Data for processing: Begin

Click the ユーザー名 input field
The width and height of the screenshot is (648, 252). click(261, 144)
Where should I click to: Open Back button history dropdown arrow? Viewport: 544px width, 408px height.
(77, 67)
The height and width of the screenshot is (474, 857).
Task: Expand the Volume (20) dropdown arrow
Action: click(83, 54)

Data for processing: End

What to do: Restate the records, all of them, precisely as written.

Output below:
Click the ユーザー名 input field
The width and height of the screenshot is (648, 252). click(261, 144)
Where should I click to: Open Back button history dropdown arrow? Viewport: 544px width, 408px height.
(77, 67)
The height and width of the screenshot is (474, 857).
Task: Expand the Volume (20) dropdown arrow
Action: click(83, 54)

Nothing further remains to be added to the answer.